Every entry must be set down exactly in the answer; no pictures should appear.
____________
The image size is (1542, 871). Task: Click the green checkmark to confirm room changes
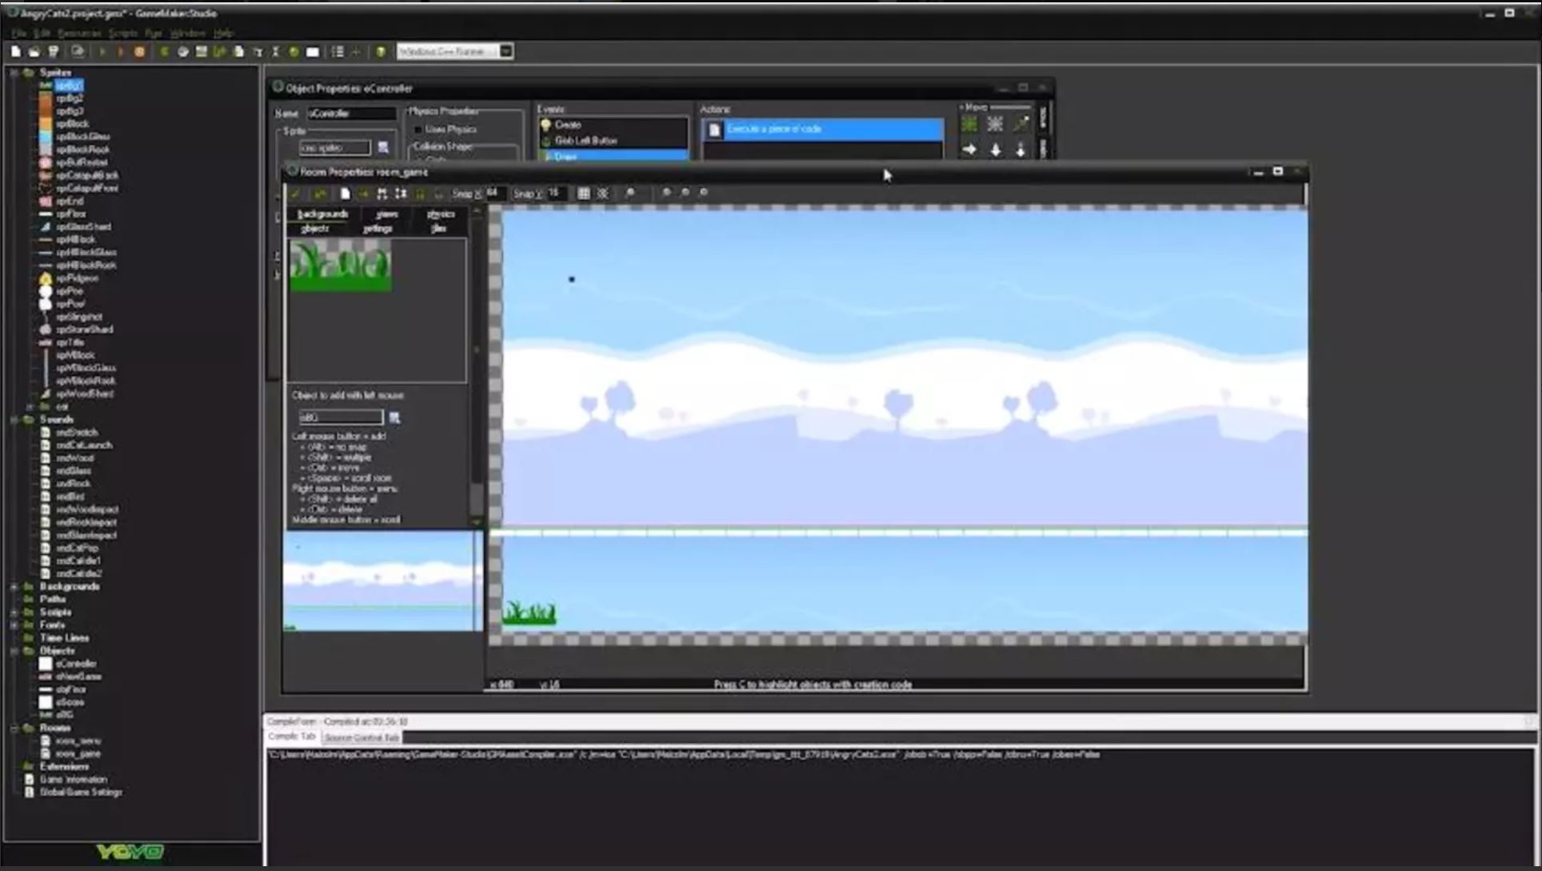pos(295,194)
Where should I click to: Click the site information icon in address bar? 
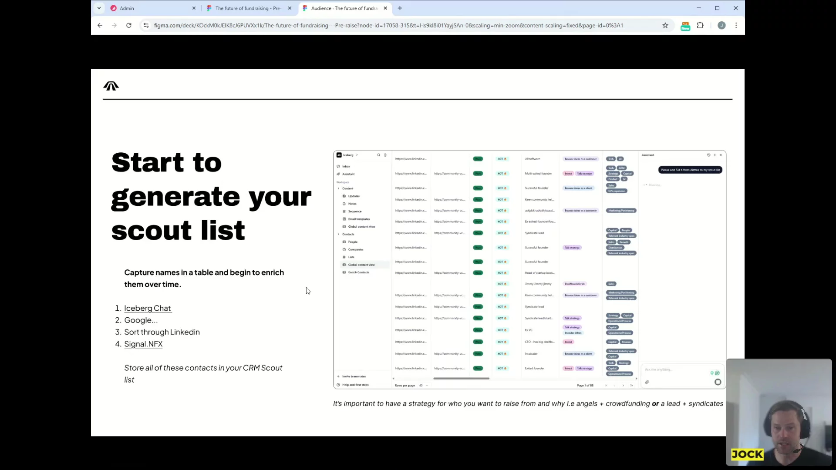(x=146, y=25)
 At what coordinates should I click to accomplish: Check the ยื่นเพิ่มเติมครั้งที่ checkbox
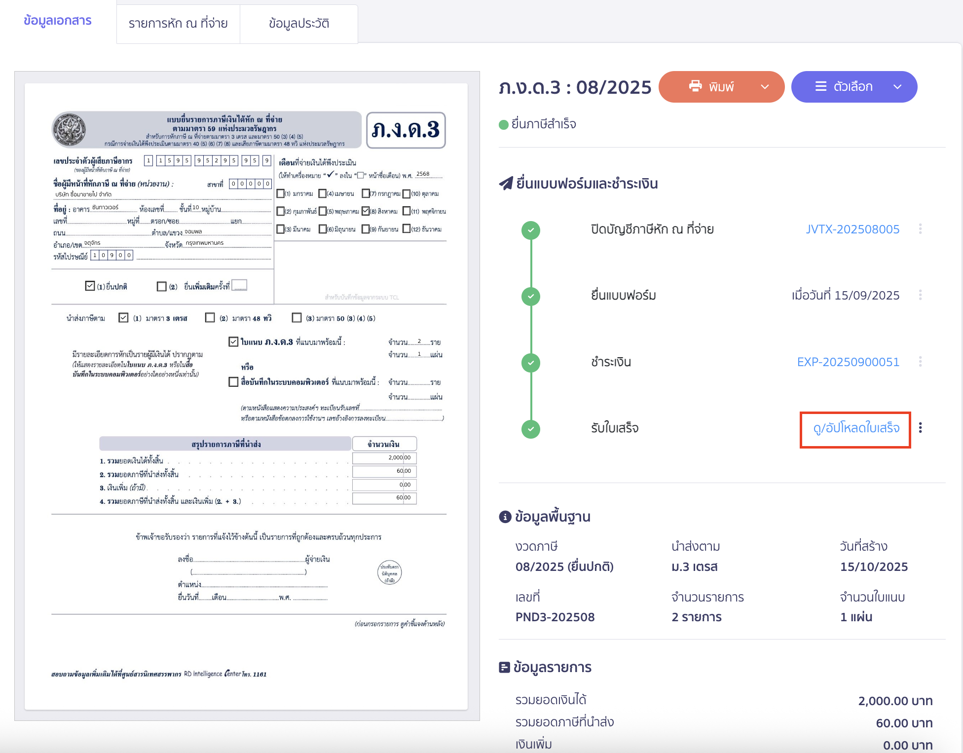pos(161,286)
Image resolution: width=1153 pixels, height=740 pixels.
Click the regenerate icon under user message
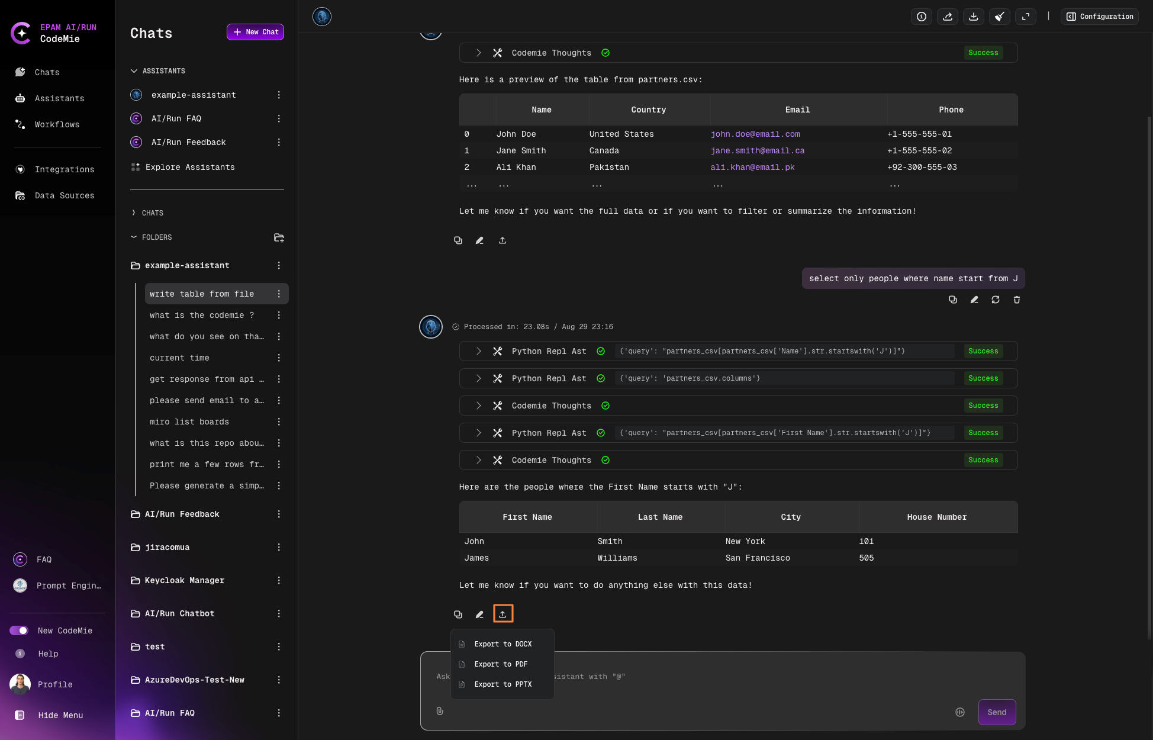(996, 300)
____________
- **Result of the task**:
The image size is (1542, 871). Task: Click the green checkmark to confirm room changes
pos(295,194)
Where should I click to: Click the site information icon in address bar? 
(x=146, y=25)
 At what coordinates should I click to accomplish: Check the ยื่นเพิ่มเติมครั้งที่ checkbox
pos(161,286)
Image resolution: width=1153 pixels, height=740 pixels.
Click the regenerate icon under user message
(996, 300)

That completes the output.